Sieber envisions this period as laying the groundwork for a more substantial transformation in the future, rather than delivering immediate, game-changing shifts.

Embedded finance 2.0

Micky Tesfaye, Content Lead, Europe, asserts that the first iteration of embedded finance has failed, citing the implosion of companies like Synapse and Evolve. These collapses show that business models reliant on renting banking licenses are unsustainable, offering minimal value and operating on slim margins.

Micky Tesfaye

“It’s the end of embedded finance 1.0. For resilient systems to be reborn right, we have to realize some of the ugly truths exposed by what happened,”

Tesfaye said.

“The reality is that modified infrastructure with poor value propositions, along with merely renting bank licenses, is no longer going to transform financial services.”

Tesfaye also criticized open banking, noting that despite being touted as a revolution for years, it’s delivered little more than gradual evolution, with limited disruption.

However, he highlighted promising developments in the US, particularly the Section 1033 rule, which is driving new promises for open finance that integrate payments, investments, and insurance. This shift, alongside advancements in AI, is paving the way for embedded finance 2.0.

“[Open banking is] about commoditized data; embedded finance is commoditized infrastructure,” Tesfaye said.

“When you combine those with AI I think that might create embedded finance 2.0, or the start of that where money is truly embedded, intelligence and predictive.”

In 2025, Tesfaye envisions financial services becoming smarter and more adaptive, driven by AI agents managing cash flow, overdrafts, and transactions.

A breakthrough year for wealthtech

Ian Horne, Head of Content, Europe, expects 2025 to be a breakthrough year for wealthtech, particularly in the direct-to-consumer (D2C) space. He emphasized the influence of AI, open banking and increased competition to reshape client engagement and improve financial access.

This trend is being fueled by neobanks like Revolut expanding into investments and cryptocurrency, reflecting increasing customer demand and exposing gaps in traditional banking services.

Ian HorneIan Horne

“AI should allow banks and intermediaries to respond to clients’ needs, and open banking can add transparency too,”

Horne said.

“The other thing with AI and data, is the chance for banks to [address] underserved people. I think in the UK, it used to be about 7% of people getting financial advice, no one else did. A large part of that was because banks moved out of the space because regulation made it too expensive to serve those customers. I now think with the technology we’ve got and the way that things are moving, we can offer better services for more people.”

Horne also highlighted the potential of blockchain and tokenization, emphasizing that tokenized bond funds are demonstrating early success. While the broader tokenization of assets may take longer to materialize, he foresees significant developments in making money more agile and assets more accessible in 2025.

“In the tokenization space, … we’re starting to see real estate move onto the blockchain,” Horne said.

“It’s quite nascent but it will come and people are trying to do all sorts of things, especially with alternative investments such as gold and wine. As people experiment with it, we will see more and more things become accessible, first to institutions but then, also to individual investors.”

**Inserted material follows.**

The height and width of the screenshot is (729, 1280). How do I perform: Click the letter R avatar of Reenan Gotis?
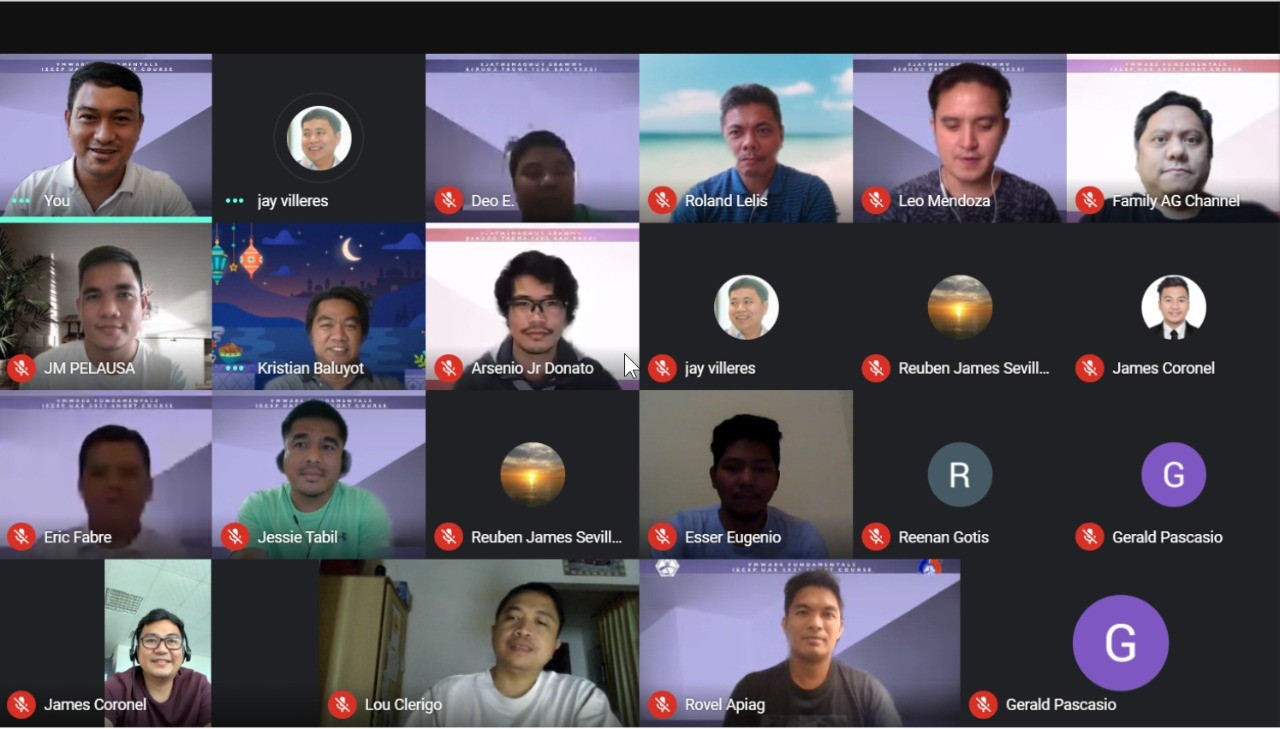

A resurgence for Asian startups

Sheryl Chen, Head of Content, Asia, predicts a shift in the Asian startup scene, with a growing emphasis on sustainability and profitability over the pursuit of unicorn status.

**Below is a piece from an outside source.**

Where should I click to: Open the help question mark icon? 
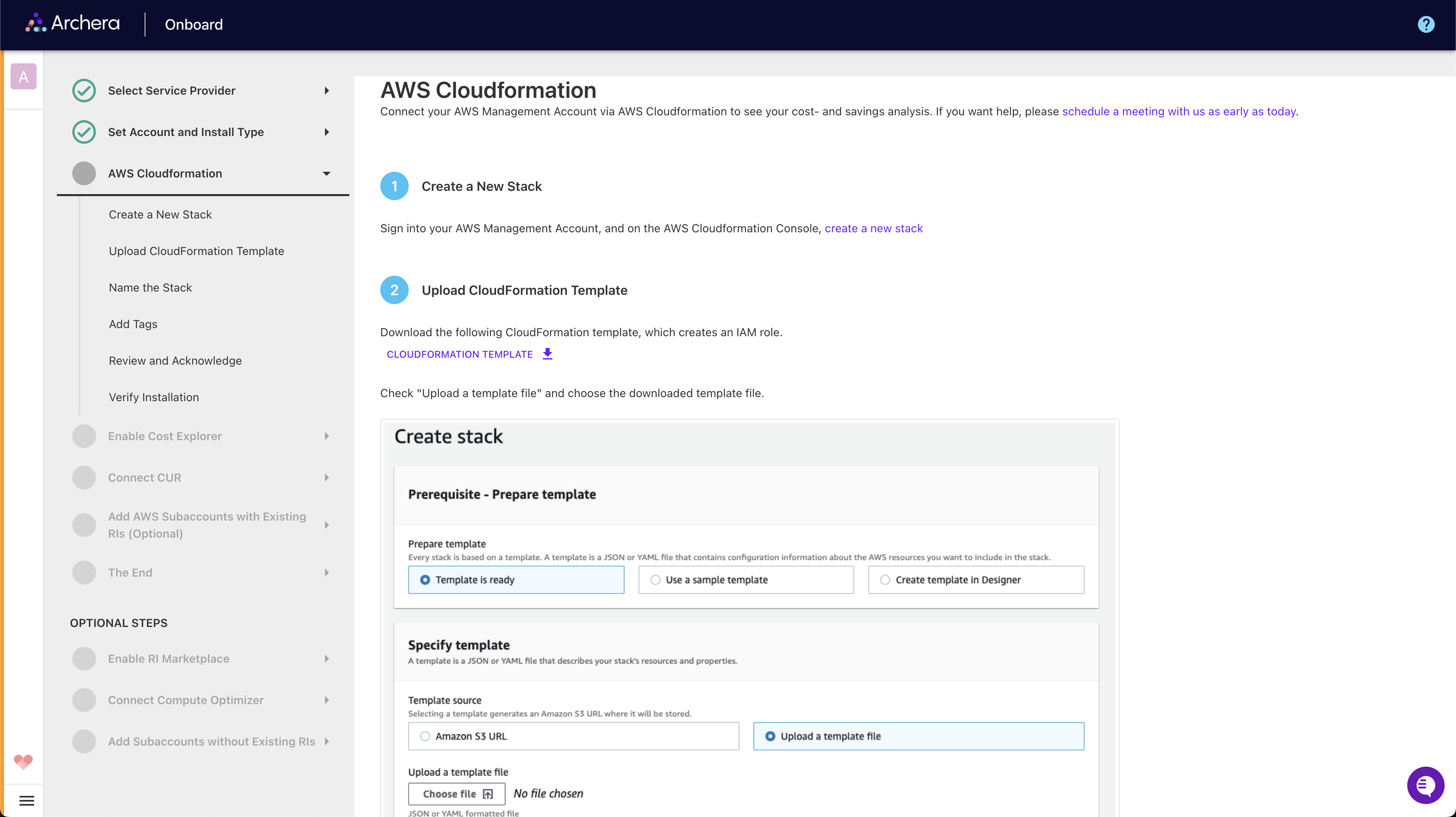(1426, 24)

This will emerge as VCs become more selective, demanding solid unit economics and clear paths to profitability. Simultaneously, tech giants including Nvidia, Amazon, Google and Microsoft, will continue to make significant investment in the region, bolstering its tech sector’s bullish outlook.

Sheryl ChenSheryl Chen

“We are seeing a couple of huge tech investments in the region, particularly in data centers,”

Chen said.

“GenAI is driving demand for more chips and GPUs, fueling investments in infrastructure and talent across the region.”

Chen believes that with these changes, 2025 could mark a resurgence for Asian startups, provided they can prove their value beyond flashy presentation and achieve financial sustainability.